# A little teaser for y'all...



## deadmanincfan (Mar 11, 2008)

Something I'm working on...

View attachment 87978


...heh heh heh...


----------



## Auroranut (Jan 12, 2008)

James, sometimes you scare me.....

Chris.


----------



## deadmanincfan (Mar 11, 2008)

Only sometimes? Must be slipping in my dotage...:tongue:


----------



## DENCOMM (Mar 13, 2008)

deadmanincfan said:


> Something I'm working on...
> 
> View attachment 87978
> 
> ...


Hmmmm....


----------



## Ignatz (Jun 20, 2000)

How can an avenue intersect a circle? 

Looks cool!


----------



## deadmanincfan (Mar 11, 2008)

Ignatz said:


> How can an avenue intersect a circle?
> 
> ...suspension of disbelief, Iggy ol' man...


----------



## sprayray (May 13, 2009)

Sweet !!!!!!!!!!!!!


----------



## Auroranut (Jan 12, 2008)

Robert, everything James gets his claws into is sweet!! He's the MS king!!

Chris.


----------



## Moebius (Mar 15, 2007)

I like it!


----------



## mrmurph (Nov 21, 2007)

Nice!


----------



## deadmanincfan (Mar 11, 2008)

Glad everybody seems to like so far...and Chris, I don't know as I'd call myself the MS king...court jester more likely... :jest:


----------



## Auroranut (Jan 12, 2008)

Hey James-- get your own job!! I worked hard for this.....

Chris.


----------



## deadmanincfan (Mar 11, 2008)

Whoops...my bad...maybe I could qualify for village idiot...:freak:


----------



## Auroranut (Jan 12, 2008)

Hey that's my other job!! 
You'll have to be content with being the king....
As a wise man once said in one of my favourite films, "It's good to be the king"...

Chris.


----------



## deadmanincfan (Mar 11, 2008)

...going by what was said in MONTY PYTHON AND THE HOLY GRAIL, I can't be a king...I think you know why...


----------



## sprayray (May 13, 2009)

Auroranut said:


> Hey that's my other job!!
> You'll have to be content with being the king....
> As a wise man once said in one of my favourite films, "It's good to be the king"...
> 
> Chris.


YUP you said it Chris i think i know which movie you referring too Mel Brooks History of the World pt 1 correct ? and at the end of the movie they sing a disco version of the song called IT'S GOOD TO BE THE KING ! brings back memories .

Robert (Sprayray)


----------



## sprayray (May 13, 2009)

Auroranut said:


> Robert, everything James gets his claws into is sweet!! He's the MS king!!
> 
> Chris.


Awesome want to see more !!!!!!!!!!!!! Aurora is alive and well !!!!!!


Robert


----------



## deadmanincfan (Mar 11, 2008)

More coming soon, frenzied neighbors...yesssss...


----------



## Auroranut (Jan 12, 2008)

sprayray said:


> YUP you said it Chris i think i know which movie you referring too Mel Brooks History of the World pt 1 correct ? and at the end of the movie they sing a disco version of the song called IT'S GOOD TO BE THE KING ! brings back memories .
> 
> Robert (Sprayray)


You got it Robert!:thumbsup: It was said by King Louis while he was pawing the local talent....

Chris.


----------



## sprayray (May 13, 2009)

Cool good minds think alike my friend :thumbsup: how's that mutant base coming along ? also any word on that aurora sting operation ? i emailed you did you get my last email ? 


Robert


----------



## Auroranut (Jan 12, 2008)

I've built 2 out of scale captains chairs and scrapped them both.

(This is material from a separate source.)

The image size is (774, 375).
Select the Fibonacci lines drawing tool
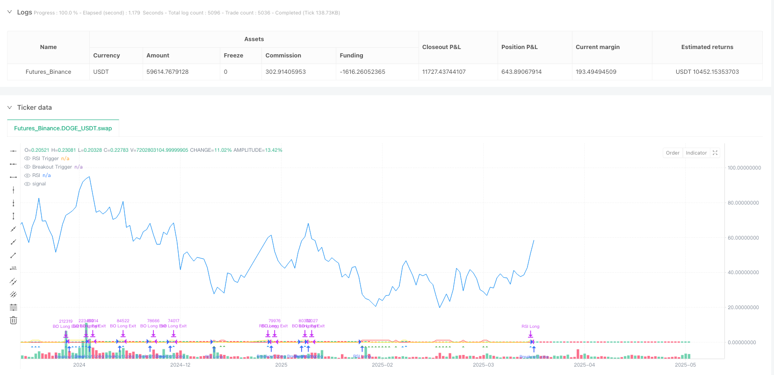click(14, 307)
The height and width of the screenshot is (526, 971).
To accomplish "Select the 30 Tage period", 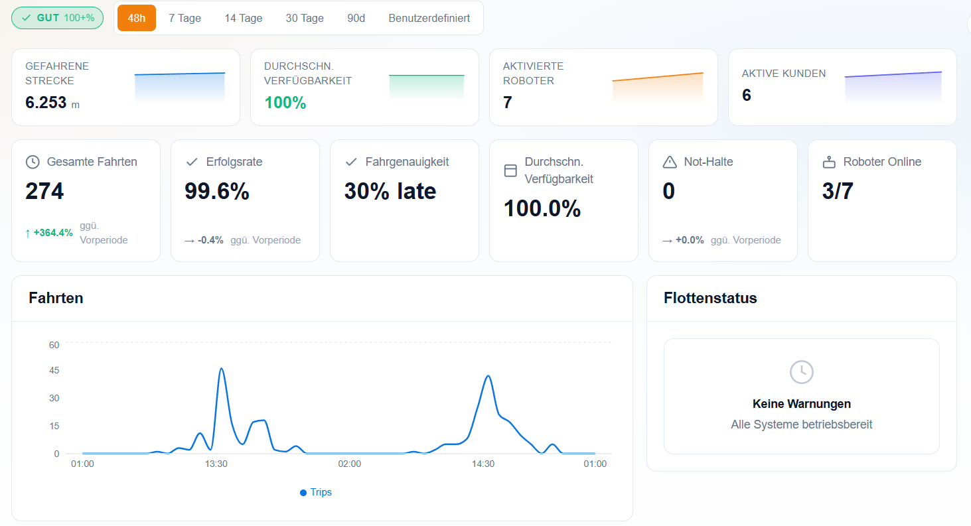I will pos(305,18).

As far as scratchbuilding goes, I make a good village idiot!
I plan on attempting another one soon but I've run out of sheet plastic. I'll get the damn things right if it kills me.....
What Aurora sting operation?

Chris.


----------



## deadmanincfan (Mar 11, 2008)

...and a couple more teases...yesssss...

View attachment 88520


View attachment 88521


----------



## j2man (Jun 18, 1999)

oooh, kinda like jack the ripper meets barbie! lol


----------



## OzyMandias (Dec 29, 2004)

With all this talk of Jesters on Page 1, I just had a whole bunch or Danny Kaye songs slip into my head... I must be getting tired.

"The vessel with the pestle has the pellet with the poison..."

Sorry... back on topic now. James, that looks mighty intriguing... I recognise those croc slippers from your Vickie build. Cant' wait to see more.


----------



## deadmanincfan (Mar 11, 2008)

Soon, my friends...oh yesssssss...very soon...


----------



## SJF (Dec 3, 1999)

Well, my curiousity is piqued.... 

Sean


----------



## hedorah59 (Nov 24, 2008)

SJF said:


> Well, my curiousity is piqued....
> 
> Sean


Mine too! Is it Dr. Deadly soliciting a prostitute on Saturday night?


----------



## Thor1956 (Aug 8, 2008)

Ignatz said:


> How can an avenue intersect a circle?


Ignatz ... I told you not to skip Geometry :wave: ... An Avenue can intersect a Circle either once or twice ... it's the timelines (or street numbers?) you have to watch out for ... 2008 intersecting 1971 :freak:


----------



## OzyMandias (Dec 29, 2004)

Oh no Euclidian geometry... The Horror!!!


----------



## deadmanincfan (Mar 11, 2008)

[it's the timelines (or street numbers?) you have to watch out for ... 2008 intersecting 1971 :freak:[/QUOTE]

Think about those numbers...and what they may represent...


----------



## OzyMandias (Dec 29, 2004)

Hmmmmm Original and re-release Monster Scenes?


----------



## deadmanincfan (Mar 11, 2008)

OzyMandias said:


> Hmmmmm Original and re-release Monster Scenes?


Bingo. :thumbsup:


----------



## OzyMandias (Dec 29, 2004)

Woohoo I win the No-Prize!!!:woohoo:


----------